[Opening Data provided section]

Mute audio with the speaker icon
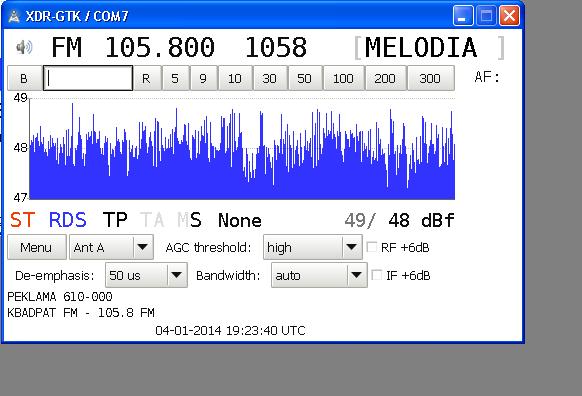click(x=24, y=47)
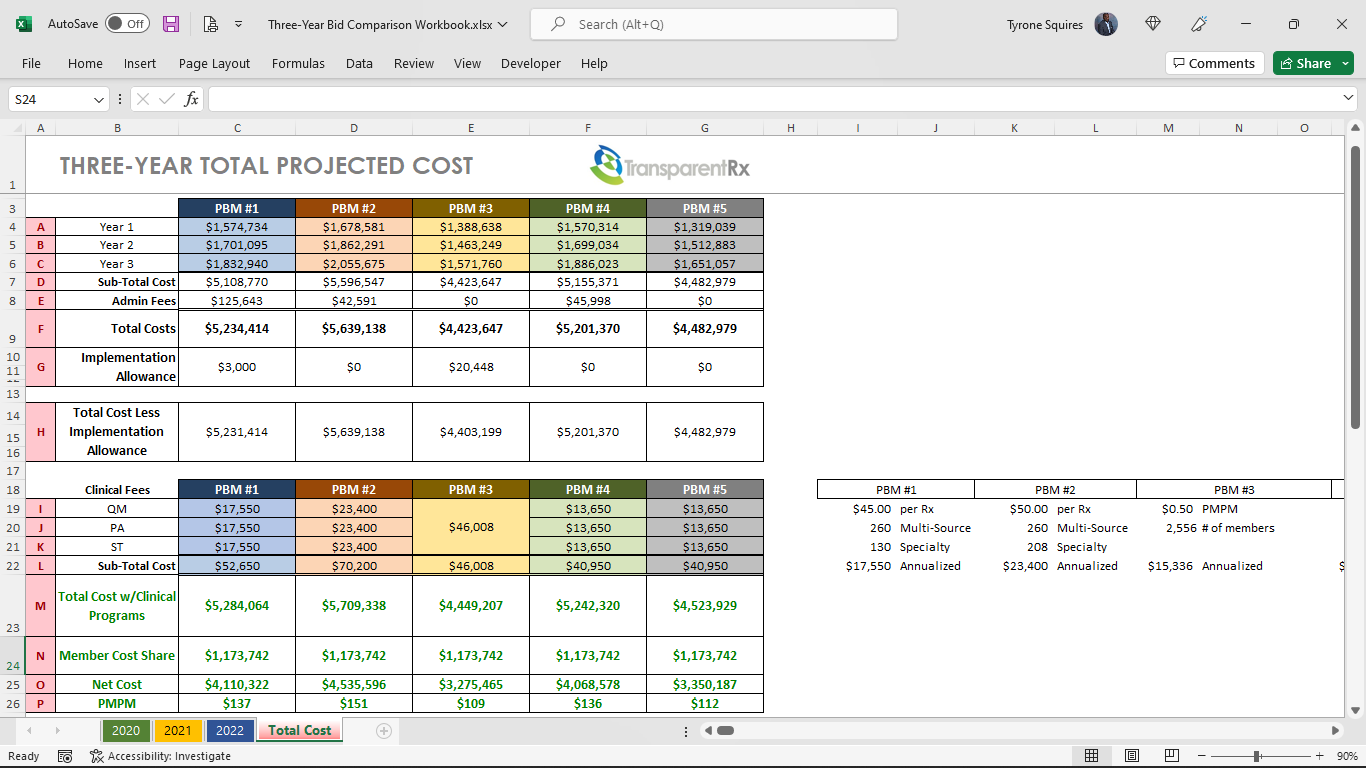The image size is (1366, 768).
Task: Click the Quick Print icon
Action: click(x=210, y=24)
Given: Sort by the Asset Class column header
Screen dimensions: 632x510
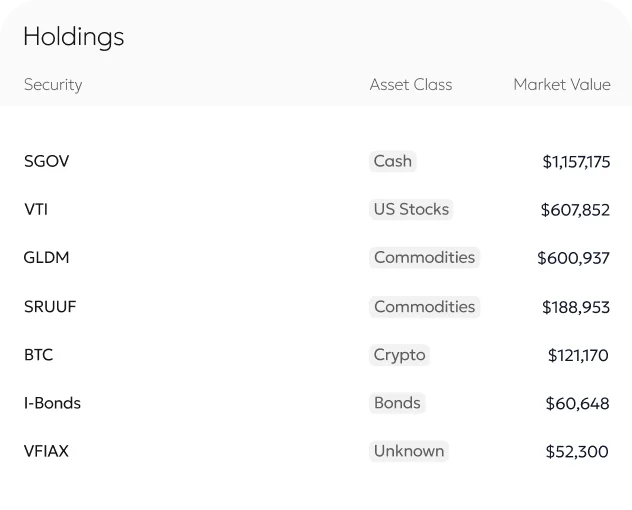Looking at the screenshot, I should point(410,85).
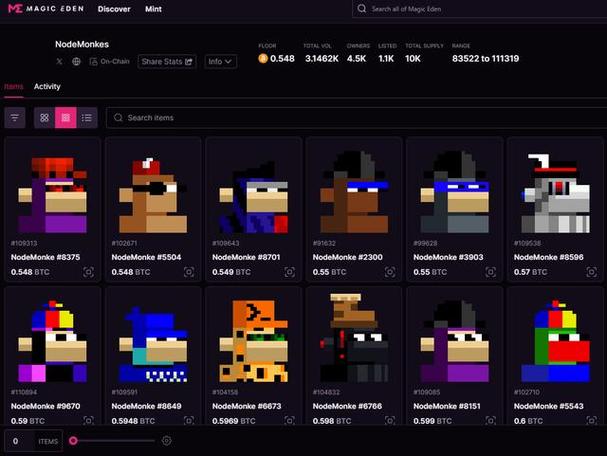Switch to the list view layout
This screenshot has width=607, height=456.
(x=87, y=117)
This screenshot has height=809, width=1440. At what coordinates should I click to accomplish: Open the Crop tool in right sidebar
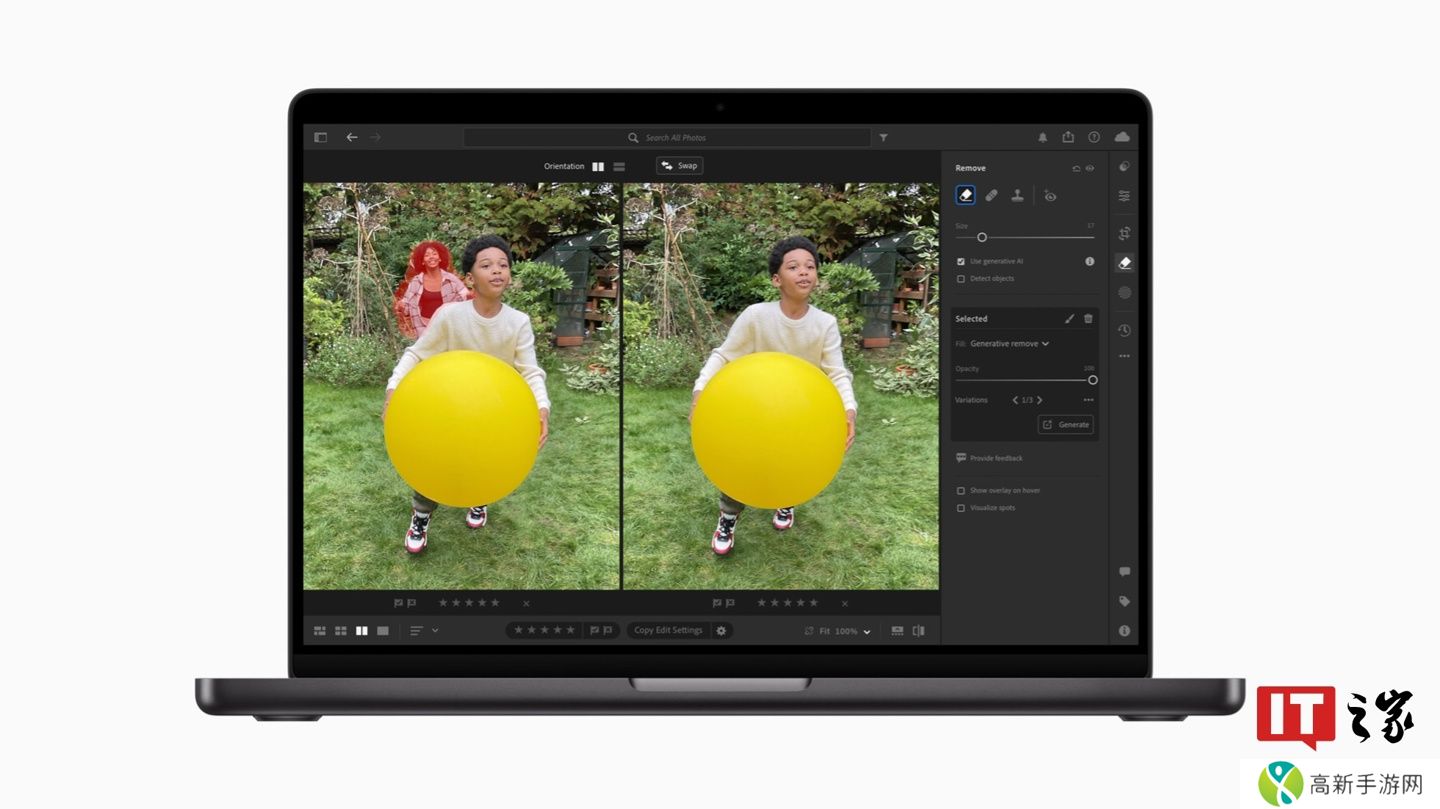click(1124, 233)
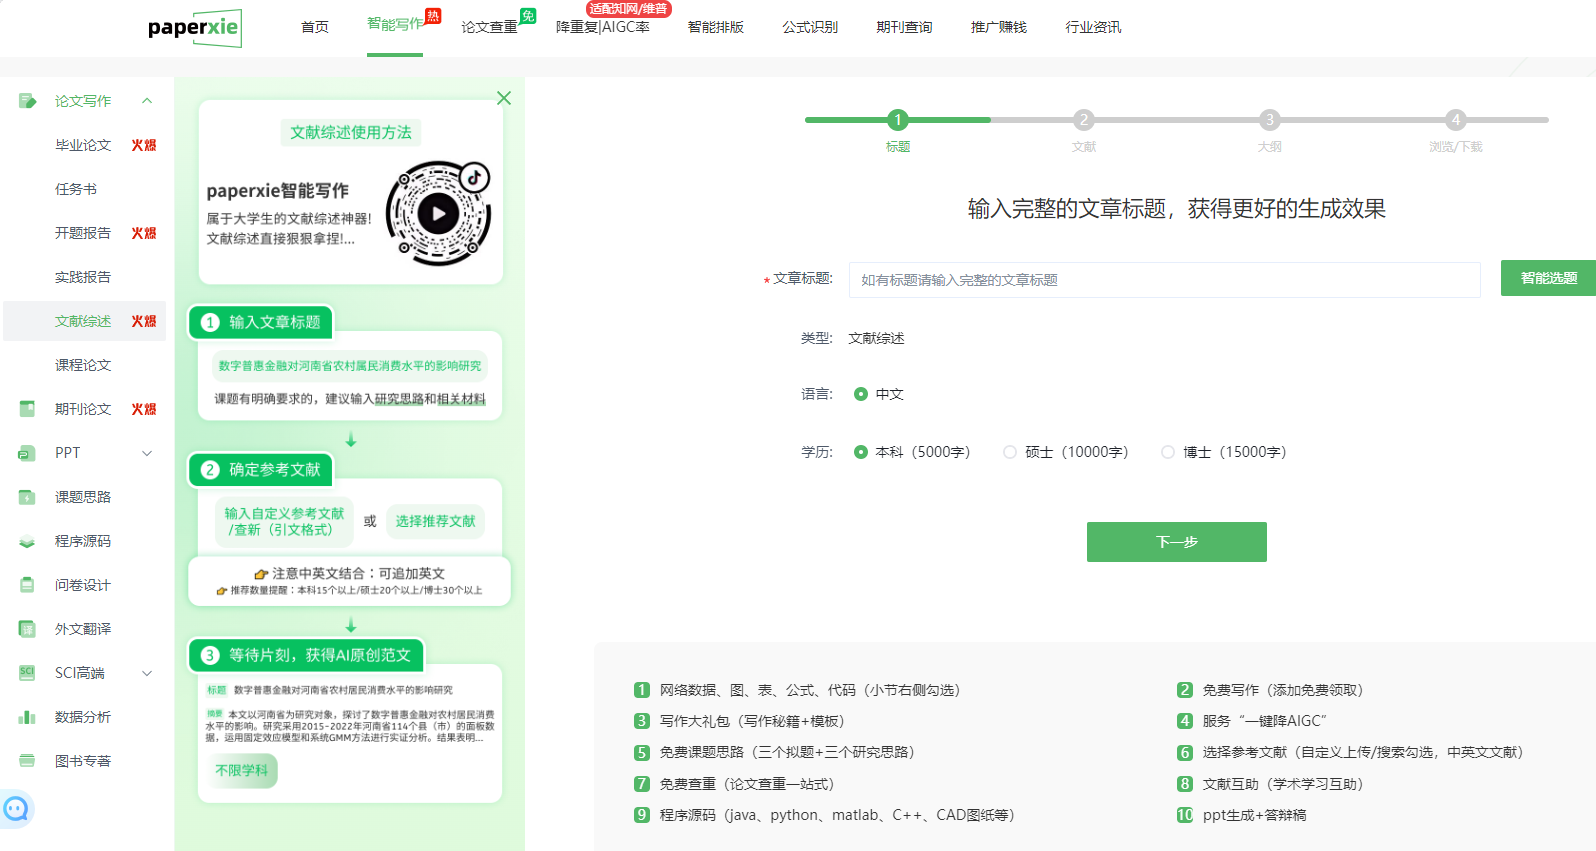The image size is (1596, 851).
Task: Click the 智能选题 button
Action: [x=1548, y=278]
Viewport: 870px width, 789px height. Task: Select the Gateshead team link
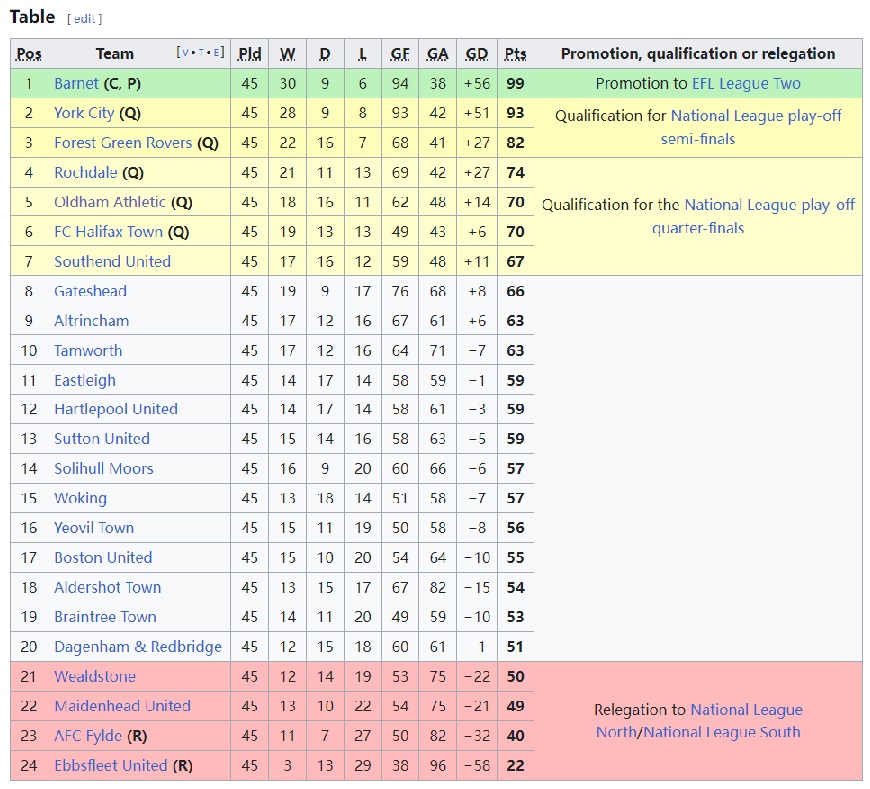tap(90, 291)
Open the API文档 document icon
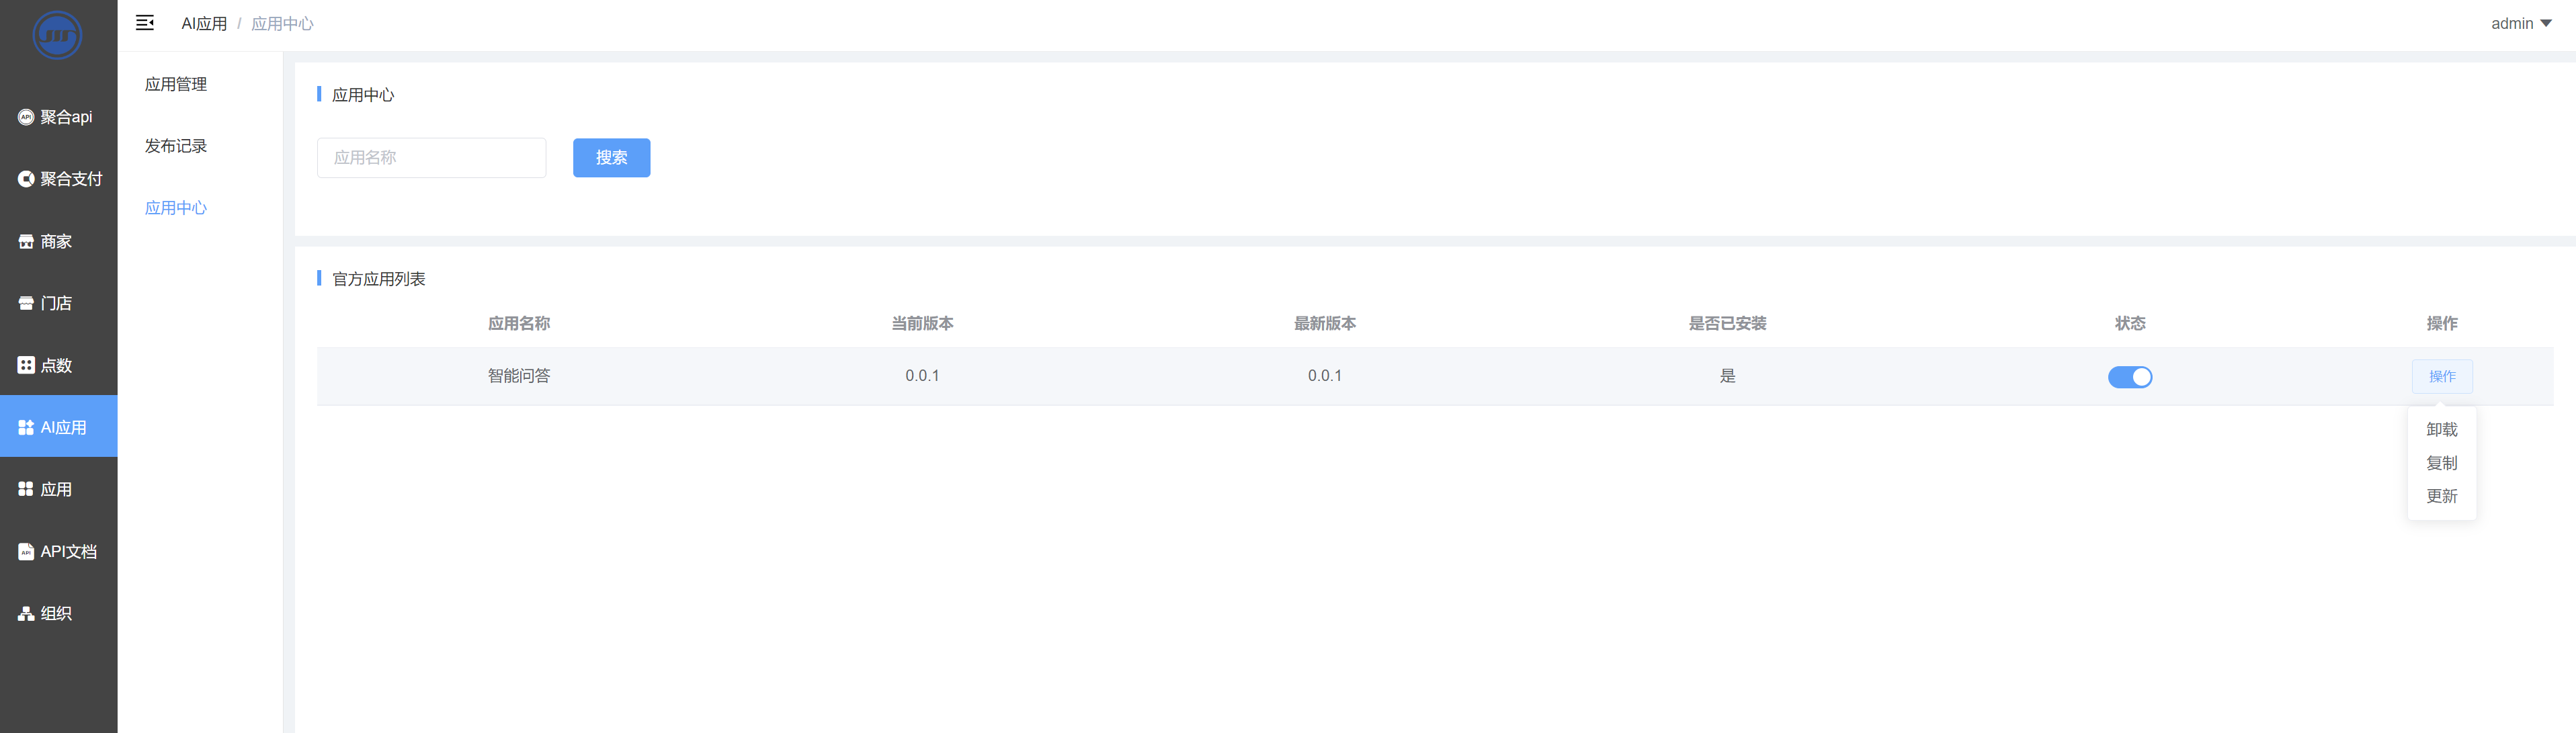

[Closing Data provided section]

The task
Where images occur in the data above, leave them out and repeat everything else exactly.

Task result
Mute audio with the speaker icon
click(x=24, y=47)
The image size is (1366, 768).
Task: Click the Quick Print icon
Action: click(x=210, y=24)
Given: Sort by the Asset Class column header
Screen dimensions: 632x510
Looking at the screenshot, I should point(410,85).
Switch to the list view layout
This screenshot has width=607, height=456.
(x=87, y=117)
This screenshot has height=809, width=1440. At what coordinates should I click to accomplish: Open the Crop tool in right sidebar
click(1124, 233)
The image size is (1596, 851).
Task: Click the 智能选题 button
Action: [x=1548, y=278]
Viewport: 870px width, 789px height. Task: Select the Gateshead team link
tap(90, 291)
Open the API文档 document icon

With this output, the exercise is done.